● **DATASET CONTENT**
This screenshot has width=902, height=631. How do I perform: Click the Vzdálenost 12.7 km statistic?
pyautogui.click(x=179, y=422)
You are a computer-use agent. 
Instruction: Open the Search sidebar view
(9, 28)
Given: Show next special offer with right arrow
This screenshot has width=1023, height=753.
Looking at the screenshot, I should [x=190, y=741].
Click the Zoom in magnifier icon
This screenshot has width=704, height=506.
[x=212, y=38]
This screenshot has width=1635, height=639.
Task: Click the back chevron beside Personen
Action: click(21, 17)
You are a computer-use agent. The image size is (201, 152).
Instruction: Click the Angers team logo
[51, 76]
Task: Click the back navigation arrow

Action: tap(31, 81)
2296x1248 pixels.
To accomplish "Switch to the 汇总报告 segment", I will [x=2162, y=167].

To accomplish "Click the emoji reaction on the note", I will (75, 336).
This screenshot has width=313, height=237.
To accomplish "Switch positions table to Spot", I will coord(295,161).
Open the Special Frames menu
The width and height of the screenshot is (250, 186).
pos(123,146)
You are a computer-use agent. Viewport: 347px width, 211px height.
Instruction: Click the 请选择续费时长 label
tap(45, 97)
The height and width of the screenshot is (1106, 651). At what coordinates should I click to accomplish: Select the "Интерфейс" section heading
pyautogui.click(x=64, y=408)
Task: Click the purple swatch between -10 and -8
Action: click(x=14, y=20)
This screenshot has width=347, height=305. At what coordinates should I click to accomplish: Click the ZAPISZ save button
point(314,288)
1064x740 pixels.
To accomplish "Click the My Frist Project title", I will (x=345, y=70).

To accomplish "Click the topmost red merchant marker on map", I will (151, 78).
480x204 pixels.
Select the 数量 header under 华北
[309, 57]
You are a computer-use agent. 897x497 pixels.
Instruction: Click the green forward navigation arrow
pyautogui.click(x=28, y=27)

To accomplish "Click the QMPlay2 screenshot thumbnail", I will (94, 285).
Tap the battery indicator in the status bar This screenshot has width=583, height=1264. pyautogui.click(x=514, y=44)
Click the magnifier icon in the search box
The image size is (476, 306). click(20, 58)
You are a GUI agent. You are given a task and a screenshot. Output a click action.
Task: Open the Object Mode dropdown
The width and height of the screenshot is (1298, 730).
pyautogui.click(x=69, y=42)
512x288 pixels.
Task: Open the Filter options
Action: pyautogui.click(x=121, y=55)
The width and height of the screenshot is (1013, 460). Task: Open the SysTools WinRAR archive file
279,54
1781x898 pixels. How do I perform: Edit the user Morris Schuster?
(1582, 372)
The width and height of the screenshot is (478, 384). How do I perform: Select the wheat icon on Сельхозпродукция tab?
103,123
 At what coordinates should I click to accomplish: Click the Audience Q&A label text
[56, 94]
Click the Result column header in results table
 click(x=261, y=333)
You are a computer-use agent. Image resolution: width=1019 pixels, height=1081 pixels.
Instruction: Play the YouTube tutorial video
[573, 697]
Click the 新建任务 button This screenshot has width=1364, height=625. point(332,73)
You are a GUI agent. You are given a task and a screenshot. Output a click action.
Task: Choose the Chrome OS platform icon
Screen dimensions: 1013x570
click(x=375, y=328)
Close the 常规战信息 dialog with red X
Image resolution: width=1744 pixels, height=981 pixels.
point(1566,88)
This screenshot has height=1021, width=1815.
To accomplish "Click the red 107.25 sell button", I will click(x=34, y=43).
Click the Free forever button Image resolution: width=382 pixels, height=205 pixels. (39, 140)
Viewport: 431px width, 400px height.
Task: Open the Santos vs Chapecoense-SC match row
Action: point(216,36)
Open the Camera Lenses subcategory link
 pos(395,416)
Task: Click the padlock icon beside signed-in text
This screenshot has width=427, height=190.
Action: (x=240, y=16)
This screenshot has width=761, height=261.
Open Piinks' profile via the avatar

● **GIVEN EXERCISE**
Rewrite all of the entries above, putting "GUI agent" in place of every "computer-use agent" and leaving everything else unchanged.

● **OUTPUT OF THE EXERCISE**
This screenshot has width=902, height=631. How do I perform: Click the Vzdálenost 12.7 km statistic?
pyautogui.click(x=179, y=422)
You are a GUI agent. 
Instruction: Open the Search sidebar view
(9, 28)
Given: Show next special offer with right arrow
This screenshot has width=1023, height=753.
Looking at the screenshot, I should [x=190, y=741].
Click the Zoom in magnifier icon
This screenshot has width=704, height=506.
[x=212, y=38]
This screenshot has width=1635, height=639.
Task: Click the back chevron beside Personen
Action: click(21, 17)
You are a GUI agent. The image size is (201, 152).
Instruction: Click the Angers team logo
[51, 76]
Task: Click the back navigation arrow

Action: tap(31, 81)
2296x1248 pixels.
To accomplish "Switch to the 汇总报告 segment", I will [x=2162, y=167].

To accomplish "Click the emoji reaction on the note", I will (75, 336).
This screenshot has width=313, height=237.
To accomplish "Switch positions table to Spot", I will coord(295,161).
Open the Special Frames menu
The width and height of the screenshot is (250, 186).
pos(123,146)
You are a GUI agent. Viewport: 347px width, 211px height.
Instruction: Click the 请选择续费时长 label
tap(45, 97)
The height and width of the screenshot is (1106, 651). At what coordinates should I click to accomplish: Select the "Интерфейс" section heading
pyautogui.click(x=64, y=408)
Task: Click the purple swatch between -10 and -8
Action: click(x=14, y=20)
This screenshot has width=347, height=305. At what coordinates should I click to accomplish: Click the ZAPISZ save button
point(314,288)
1064x740 pixels.
To accomplish "Click the My Frist Project title", I will (x=345, y=70).

To accomplish "Click the topmost red merchant marker on map", I will (151, 78).
480x204 pixels.
Select the 数量 header under 华北
[309, 57]
You are a GUI agent. 897x497 pixels.
Instruction: Click the green forward navigation arrow
pyautogui.click(x=28, y=27)

To accomplish "Click the QMPlay2 screenshot thumbnail", I will (94, 285).
Tap the battery indicator in the status bar This screenshot has width=583, height=1264. pyautogui.click(x=514, y=44)
Click the magnifier icon in the search box
The image size is (476, 306). click(20, 58)
You are a GUI agent. You are given a task and a screenshot. Output a click action.
Task: Open the Object Mode dropdown
The width and height of the screenshot is (1298, 730).
pyautogui.click(x=69, y=42)
512x288 pixels.
Task: Open the Filter options
Action: pyautogui.click(x=121, y=55)
The width and height of the screenshot is (1013, 460). Task: Open the SysTools WinRAR archive file
279,54
1781x898 pixels. How do I perform: Edit the user Morris Schuster?
(1582, 372)
The width and height of the screenshot is (478, 384). How do I perform: Select the wheat icon on Сельхозпродукция tab?
103,123
 At what coordinates should I click to accomplish: Click the Audience Q&A label text
[56, 94]
Click the Result column header in results table
 click(x=261, y=333)
You are a GUI agent. Image resolution: width=1019 pixels, height=1081 pixels.
Instruction: Play the YouTube tutorial video
[573, 697]
Click the 新建任务 button This screenshot has width=1364, height=625. point(332,73)
You are a GUI agent. You are given a task and a screenshot. Output a click action.
Task: Choose the Chrome OS platform icon
Screen dimensions: 1013x570
click(x=375, y=328)
Close the 常规战信息 dialog with red X
Image resolution: width=1744 pixels, height=981 pixels.
point(1566,88)
This screenshot has height=1021, width=1815.
To accomplish "Click the red 107.25 sell button", I will click(x=34, y=43).
Click the Free forever button Image resolution: width=382 pixels, height=205 pixels. (39, 140)
Viewport: 431px width, 400px height.
Task: Open the Santos vs Chapecoense-SC match row
Action: point(216,36)
Open the Camera Lenses subcategory link
 pos(395,416)
Task: Click the padlock icon beside signed-in text
This screenshot has width=427, height=190.
Action: (x=240, y=16)
This screenshot has width=761, height=261.
Open Piinks' profile via the avatar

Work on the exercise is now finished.